Estimate patients’ therapeutic warfarin doses from their exome sequences

Challenge: Warfarin exomesClotting disease (DVT or PE) exomes 

Dataset description: public

Dataset availability: encrypted

Exome sequence data: registered users only, limited by CAGI Data Use Agreement

Last updated: 14 April 2016

This challenge will tentatively close at 8:00 PM PST (Pacific Standard Time) on 8 December 2015. 

Download answer key, predictions, and assessment: registered users only, limited by CAGI Data Use Agreement. The answer key, predictions, and assessment files are accessible to registered users only, and their use is limited by the CAGI Data Use Agreement. Please log in access the file.

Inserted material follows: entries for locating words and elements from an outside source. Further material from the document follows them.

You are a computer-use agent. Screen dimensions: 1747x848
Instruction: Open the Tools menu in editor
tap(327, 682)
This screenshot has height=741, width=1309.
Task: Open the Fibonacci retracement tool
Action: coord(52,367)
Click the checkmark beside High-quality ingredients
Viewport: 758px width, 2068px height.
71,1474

Presentations from the CAGI 4 conference: registered users only, limited by CAGI Data Use Agreement. Presentations are accessible to registered users only, and their use is limited by the CAGI Data Use Agreement. Please log in to access the file.

Background 

With over 33 million prescriptions in 2011, warfarin is the most commonly used anticoagulant for preventing thromboembolic events [1]. Warfarin has a twenty-fold inter-individual dose variability and a narrow therapeutic index, and it is responsible for a third of adverse drug event hospitalizations in older Americans [2]. Alternatives to warfarin, such as direct thrombin inhibitors and factor Xa inhibitors, are now available. However, these are more expensive, irreversible, and may cause a higher rate of acute coronary events compared to warfarin [3,4]. Thus, warfarin remains a mainstay of anticoagulant therapy, and better methods of dosing warfarin will lead to fewer adverse events due to overcoagulation.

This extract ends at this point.